* TASKS AND EXERCISES *
1) In the text below about infant and child death, what does The Center publish once a year?
2) Please write out a passage from the text below about infant and child death. Begin at the words "A Provider's Emotional" and stop after "them as well.".

* TEXT EXCERPT *
______
Professional Education and Training Education prepares professionals and community members to respond appropriately when an infant or child dies suddenly and unexpectedly. Educational programs conducted by The Center provide physicians and nurses, emergency responders, police officers, hospital emergency department personnel, child care providers, funeral directors, medical examiners, clergy, social workers, students and lay persons with information to assist them in supporting families who have experienced the tragedy of infant or child death. The Center provides training, consultation, and professional support for the nurses who provide home visiting and bereavement support for affected families. The Center publishes an annual newsletter, guidelines for hospital emergency department personnel, and a bereavement counselor training manual and several brochures.
A Provider's Emotional Response
Bonding occurs between the baby and the child care provider. Therefore a death can cause feelings of grief much like those felt by the parents. Because providers essentially are an extension of the baby's family, the death is a wrenching and emotional event for them as well.
Feelings of anger, loneliness, sadness, guilt, and loss of confidence are common, frequent, and at times unbearable. Other grief reactions include shock, denial, flashbacks, periods of physical pain or illness, self-doubt, fear of caring for other infants, and depression. Both providers and parents often are distressed and exhausted by the depth of these emotions. These feelings are normal, but it is important to note that if they last for an unusual length of time or are extremely severe, professional help may be needed. Some providers and parents describe feeling numb and as if they were dreaming. Some interpersonal relationships may strengthen and others may weaken.
The impact of the death on the providers' family also can be tremendous. Family members may not be able to understand the depth of suffering because, in most cases, the childcare provider is the only family member who was close to the baby and the parents. In the case where the provider's own children were present at the time of the death, the event becomes even more upsetting.
“When a child dies … while in daycare, the impact can be devastating. Daycare workers involved with the infant may experience an intense grief reaction. For weeks following the death, the care provider may experience an intense loneliness or sadness whenever anything triggers the memory of the infant.” Judith Henslee, The Daycare Worker: Sharing the Pain of Loss
The provider may have difficulty talking to the baby's parents. Often, the provider was the last person to see the baby alive. The provider had to call the parents and explain that something was terribly wrong with their child. The provider is usually the one who hands over the baby's belongings to the grieving parents. The parents' emotions will vary. They may blame the provider for the baby's death but they also could feel guilty and sorry for the provider. The parents and the provider may find themselves repeatedly reviewing every detail about the baby's death.
______
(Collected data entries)
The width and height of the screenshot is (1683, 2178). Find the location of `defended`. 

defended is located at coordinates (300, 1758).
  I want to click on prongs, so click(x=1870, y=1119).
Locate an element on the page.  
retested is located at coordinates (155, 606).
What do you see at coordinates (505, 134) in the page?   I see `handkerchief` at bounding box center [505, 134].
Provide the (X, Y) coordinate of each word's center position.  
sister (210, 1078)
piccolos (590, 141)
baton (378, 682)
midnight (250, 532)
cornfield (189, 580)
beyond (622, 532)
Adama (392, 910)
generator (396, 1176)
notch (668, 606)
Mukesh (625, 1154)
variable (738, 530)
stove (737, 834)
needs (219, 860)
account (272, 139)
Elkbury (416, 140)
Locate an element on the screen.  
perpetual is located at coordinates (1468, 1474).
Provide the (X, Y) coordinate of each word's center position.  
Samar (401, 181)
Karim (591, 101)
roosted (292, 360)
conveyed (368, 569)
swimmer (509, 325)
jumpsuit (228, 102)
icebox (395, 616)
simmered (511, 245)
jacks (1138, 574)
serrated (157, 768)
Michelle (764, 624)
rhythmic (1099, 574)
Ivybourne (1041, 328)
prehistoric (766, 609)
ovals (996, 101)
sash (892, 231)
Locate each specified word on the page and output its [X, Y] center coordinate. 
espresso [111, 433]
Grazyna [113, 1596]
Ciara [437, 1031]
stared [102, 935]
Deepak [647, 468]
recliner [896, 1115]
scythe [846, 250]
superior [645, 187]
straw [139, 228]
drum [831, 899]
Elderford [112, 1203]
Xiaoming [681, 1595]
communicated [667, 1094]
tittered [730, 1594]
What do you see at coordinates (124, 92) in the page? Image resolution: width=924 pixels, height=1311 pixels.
______
* SOLVED TASKS *
1) An annual newsletter.

2)
A Provider's Emotional Response
Bonding occurs between the baby and the child care provider. Therefore a death can cause feelings of grief much like those felt by the parents. Because providers essentially are an extension of the baby's family, the death is a wrenching and emotional event for them as well.